Tasks to carry out:
1. In the starter text, at what temperature was today's dough first fermented, and for about how long?
2. Please list every factor the starter text names as relevant to how a starter is managed.

I'll voice a note of caution to those trying replicate such natural starter recipes.  Unlike with commercial yeast, saying "91g Ischia" doesn't convey all the information needed to replicate Bill's results.  The number, type, and condition of organisms in that 91g can vary enormously depending on how the starter is managed.

Any given natural starter based recipe could produce a wildly overblown dough, a perfect pizza, or a totally unleavened lump depending on how the starter is managed.  For example, Bill's recipe would never work with the process I use to manage my starter.

Relevant factors include:
- what temperature the starter is kept at
- what hydration it is kept at
- how often it is refreshed
- what dilution factor was used to refresh it
- how long since the last refreshment was it incorporated into the dough
- has the starter reached a steady state after days of identical conditions

Your absolutely correct on all of the above.  I wasn't looking for the exact amounts, just percentages.  I too am using Marco's formulation as a starting point & am planning on adjusting the amounts until I reach a product that I am extremely satisfied with.  I knew that Bill started by using Marco's formulation & then modified it to suit his conditions & was just curious to see by how much.  I have been using starters for a few months now & am extremely confident in predicting how they react to my conditions.  I am always experimenting; for example ,with today's dough, I decreased my starter considerably from 5% of total dough weight to 5% of total water weight.  I had it fermenting at 64 deg for about 30 hours & noticed that at this temperature & this starter amount there wasn't a heck of alot of activity going on so I moved it to room temperature & 12 hour later I have a fully risen very airy dough.  The test will be tonight when I make my pies.

Information shown:
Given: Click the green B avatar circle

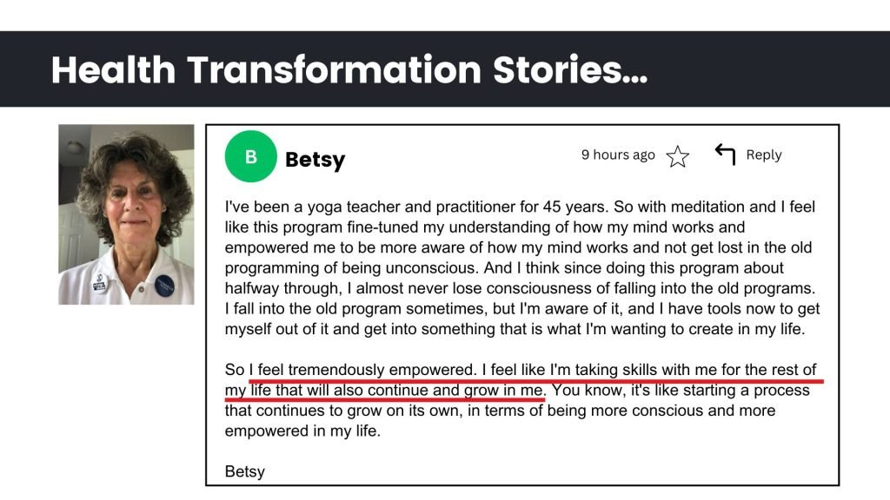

Solution list:
1. At 64 degrees, for about 30 hours.

2.
- What temperature the starter is kept at
- What hydration it is kept at
- How often it is refreshed
- What dilution factor was used to refresh it
- How long after the last refreshment it was incorporated into the dough
- Whether the starter has reached a steady state after days of identical conditions